Data excerpts
▬▬▬▬▬▬▬▬▬▬

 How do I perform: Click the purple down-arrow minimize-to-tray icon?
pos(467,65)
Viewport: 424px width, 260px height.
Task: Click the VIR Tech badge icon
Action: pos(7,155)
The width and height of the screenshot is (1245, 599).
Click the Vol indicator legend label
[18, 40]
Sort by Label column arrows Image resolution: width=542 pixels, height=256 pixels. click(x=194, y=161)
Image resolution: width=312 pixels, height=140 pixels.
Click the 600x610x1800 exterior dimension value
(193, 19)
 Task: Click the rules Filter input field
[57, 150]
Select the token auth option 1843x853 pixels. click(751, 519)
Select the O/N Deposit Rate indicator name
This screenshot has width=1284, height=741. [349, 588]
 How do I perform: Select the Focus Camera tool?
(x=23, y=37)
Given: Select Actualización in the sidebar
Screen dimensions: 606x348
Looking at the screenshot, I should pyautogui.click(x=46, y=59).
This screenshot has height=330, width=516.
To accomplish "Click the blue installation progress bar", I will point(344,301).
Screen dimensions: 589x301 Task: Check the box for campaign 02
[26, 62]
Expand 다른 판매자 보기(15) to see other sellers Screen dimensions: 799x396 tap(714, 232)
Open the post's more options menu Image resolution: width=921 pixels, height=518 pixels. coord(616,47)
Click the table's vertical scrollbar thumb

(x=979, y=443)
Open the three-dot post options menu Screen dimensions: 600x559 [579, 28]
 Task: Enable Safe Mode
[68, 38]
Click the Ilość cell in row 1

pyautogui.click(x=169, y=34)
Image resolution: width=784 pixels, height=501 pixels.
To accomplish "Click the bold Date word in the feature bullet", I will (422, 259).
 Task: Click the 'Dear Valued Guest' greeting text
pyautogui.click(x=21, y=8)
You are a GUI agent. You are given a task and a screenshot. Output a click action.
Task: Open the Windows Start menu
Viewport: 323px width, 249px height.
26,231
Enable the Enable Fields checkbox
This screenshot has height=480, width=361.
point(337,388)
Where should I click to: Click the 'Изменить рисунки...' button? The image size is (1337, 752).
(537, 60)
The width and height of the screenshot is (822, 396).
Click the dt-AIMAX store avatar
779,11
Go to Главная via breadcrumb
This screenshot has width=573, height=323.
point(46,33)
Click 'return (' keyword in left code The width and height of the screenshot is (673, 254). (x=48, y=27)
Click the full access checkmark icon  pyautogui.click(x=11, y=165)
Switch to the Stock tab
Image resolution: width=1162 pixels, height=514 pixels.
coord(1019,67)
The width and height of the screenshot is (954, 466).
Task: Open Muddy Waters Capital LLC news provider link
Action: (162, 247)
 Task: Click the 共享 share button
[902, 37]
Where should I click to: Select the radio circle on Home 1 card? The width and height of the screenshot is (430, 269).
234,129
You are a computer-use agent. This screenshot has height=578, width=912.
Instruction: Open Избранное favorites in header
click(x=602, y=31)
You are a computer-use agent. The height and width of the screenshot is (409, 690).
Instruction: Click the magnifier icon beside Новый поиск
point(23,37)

▬▬▬▬▬▬▬▬▬▬

> _WHAT YOU WILL DO_
What lines in the data hold the word "computer"? Return them.

> _SOLUTION TO THE PROBLEM_
You are a computer-use agent. This screenshot has height=578, width=912.
You are a computer-use agent. The height and width of the screenshot is (409, 690).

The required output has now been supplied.